Reproduce the lines from the one containing "Open the Chrome profile avatar" through the one containing "(x=1016, y=209)", both included, with "Workload" changed to "Priority" and nothing else altered.

##### RAW RECORDS #####

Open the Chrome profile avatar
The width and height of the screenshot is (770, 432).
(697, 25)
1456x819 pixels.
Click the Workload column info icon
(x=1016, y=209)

#####
##### RAW RECORDS #####

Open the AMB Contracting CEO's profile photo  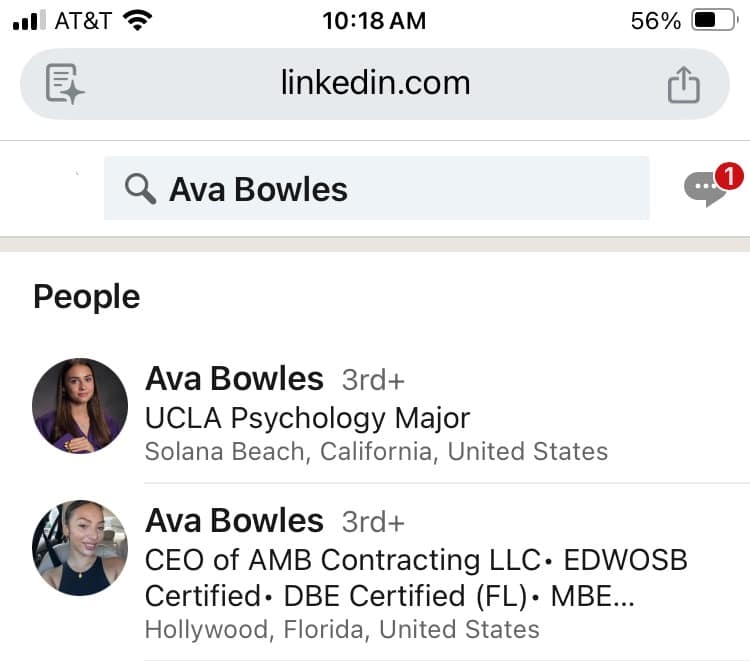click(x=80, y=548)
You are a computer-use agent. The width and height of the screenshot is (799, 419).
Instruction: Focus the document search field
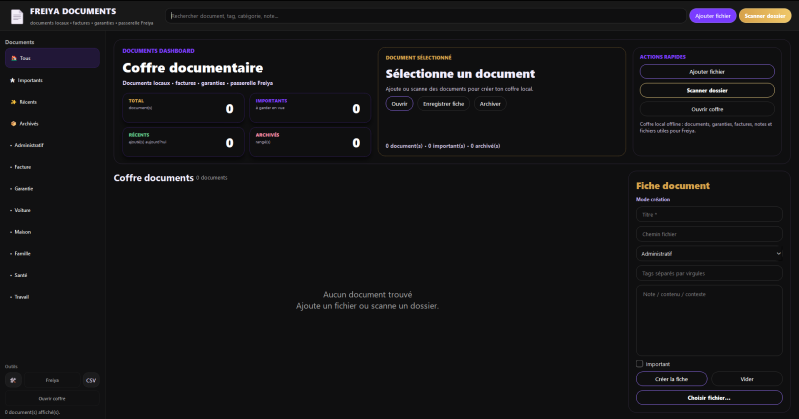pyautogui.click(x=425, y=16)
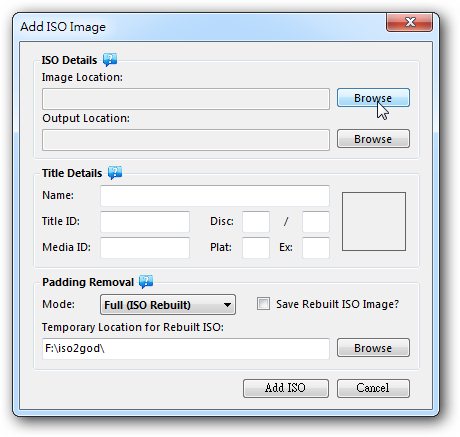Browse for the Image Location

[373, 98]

#####

_FINISHED ANSWER_
Open the Chrome profile avatar
The width and height of the screenshot is (770, 432).
(697, 25)
1456x819 pixels.
Click the Priority column info icon
(x=1016, y=209)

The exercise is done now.